• Task prompt
All of the material must be duplicated exactly, line by line.

• Source information
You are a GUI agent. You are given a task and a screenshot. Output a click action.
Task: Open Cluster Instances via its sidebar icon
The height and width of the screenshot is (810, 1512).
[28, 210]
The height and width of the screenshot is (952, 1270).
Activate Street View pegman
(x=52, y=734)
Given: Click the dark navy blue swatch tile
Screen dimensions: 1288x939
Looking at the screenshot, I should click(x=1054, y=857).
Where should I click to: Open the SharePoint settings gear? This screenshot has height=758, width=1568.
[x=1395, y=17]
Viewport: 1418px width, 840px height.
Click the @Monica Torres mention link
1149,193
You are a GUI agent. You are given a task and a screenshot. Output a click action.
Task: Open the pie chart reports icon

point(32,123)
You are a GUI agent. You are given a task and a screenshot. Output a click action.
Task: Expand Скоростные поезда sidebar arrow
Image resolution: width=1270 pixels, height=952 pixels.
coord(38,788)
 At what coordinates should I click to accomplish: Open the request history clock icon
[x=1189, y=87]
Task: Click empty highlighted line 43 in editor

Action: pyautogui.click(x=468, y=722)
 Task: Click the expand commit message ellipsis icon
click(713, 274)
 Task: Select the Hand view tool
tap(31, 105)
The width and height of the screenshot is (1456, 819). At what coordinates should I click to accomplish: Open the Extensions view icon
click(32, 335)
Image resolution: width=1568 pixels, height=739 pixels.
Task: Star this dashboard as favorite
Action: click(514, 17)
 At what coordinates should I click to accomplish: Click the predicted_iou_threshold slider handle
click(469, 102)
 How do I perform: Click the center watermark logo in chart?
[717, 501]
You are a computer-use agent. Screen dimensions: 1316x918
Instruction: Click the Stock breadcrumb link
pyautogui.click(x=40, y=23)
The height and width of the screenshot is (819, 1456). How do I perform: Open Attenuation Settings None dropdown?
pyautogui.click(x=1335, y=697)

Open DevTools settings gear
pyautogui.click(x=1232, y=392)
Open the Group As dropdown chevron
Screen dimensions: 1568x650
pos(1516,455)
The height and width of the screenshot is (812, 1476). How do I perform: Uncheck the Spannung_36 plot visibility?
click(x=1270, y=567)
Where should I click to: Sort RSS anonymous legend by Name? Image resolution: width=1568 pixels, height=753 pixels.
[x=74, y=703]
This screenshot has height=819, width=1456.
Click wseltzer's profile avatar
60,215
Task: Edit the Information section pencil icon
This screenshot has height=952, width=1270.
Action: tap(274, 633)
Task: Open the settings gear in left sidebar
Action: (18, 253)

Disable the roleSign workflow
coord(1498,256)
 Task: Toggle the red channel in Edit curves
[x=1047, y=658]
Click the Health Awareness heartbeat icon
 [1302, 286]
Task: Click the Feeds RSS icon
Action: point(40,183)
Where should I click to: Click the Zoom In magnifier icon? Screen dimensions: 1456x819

• Written answer
You are a GUI agent. You are given a task and a screenshot. Output a click action.
Task: Open Cluster Instances via its sidebar icon
The height and width of the screenshot is (810, 1512).
[28, 210]
The height and width of the screenshot is (952, 1270).
Activate Street View pegman
(x=52, y=734)
Given: Click the dark navy blue swatch tile
Screen dimensions: 1288x939
Looking at the screenshot, I should click(x=1054, y=857).
Where should I click to: Open the SharePoint settings gear? This screenshot has height=758, width=1568.
[x=1395, y=17]
Viewport: 1418px width, 840px height.
Click the @Monica Torres mention link
1149,193
You are a GUI agent. You are given a task and a screenshot. Output a click action.
Task: Open the pie chart reports icon

point(32,123)
You are a GUI agent. You are given a task and a screenshot. Output a click action.
Task: Expand Скоростные поезда sidebar arrow
Image resolution: width=1270 pixels, height=952 pixels.
coord(38,788)
 At what coordinates should I click to accomplish: Open the request history clock icon
[x=1189, y=87]
Task: Click empty highlighted line 43 in editor

Action: pyautogui.click(x=468, y=722)
 Task: Click the expand commit message ellipsis icon
click(713, 274)
 Task: Select the Hand view tool
tap(31, 105)
The width and height of the screenshot is (1456, 819). At what coordinates should I click to accomplish: Open the Extensions view icon
click(32, 335)
Image resolution: width=1568 pixels, height=739 pixels.
Task: Star this dashboard as favorite
Action: click(514, 17)
 At what coordinates should I click to accomplish: Click the predicted_iou_threshold slider handle
click(469, 102)
 How do I perform: Click the center watermark logo in chart?
[717, 501]
You are a computer-use agent. Screen dimensions: 1316x918
Instruction: Click the Stock breadcrumb link
pyautogui.click(x=40, y=23)
The height and width of the screenshot is (819, 1456). How do I perform: Open Attenuation Settings None dropdown?
pyautogui.click(x=1335, y=697)

Open DevTools settings gear
pyautogui.click(x=1232, y=392)
Open the Group As dropdown chevron
Screen dimensions: 1568x650
pos(1516,455)
The height and width of the screenshot is (812, 1476). How do I perform: Uncheck the Spannung_36 plot visibility?
click(x=1270, y=567)
Where should I click to: Sort RSS anonymous legend by Name? Image resolution: width=1568 pixels, height=753 pixels.
[x=74, y=703]
This screenshot has height=819, width=1456.
Click wseltzer's profile avatar
60,215
Task: Edit the Information section pencil icon
This screenshot has height=952, width=1270.
Action: tap(274, 633)
Task: Open the settings gear in left sidebar
Action: (18, 253)

Disable the roleSign workflow
coord(1498,256)
 Task: Toggle the red channel in Edit curves
[x=1047, y=658]
Click the Health Awareness heartbeat icon
 [1302, 286]
Task: Click the Feeds RSS icon
Action: point(40,183)
Where should I click to: Click the Zoom In magnifier icon? Screen dimensions: 1456x819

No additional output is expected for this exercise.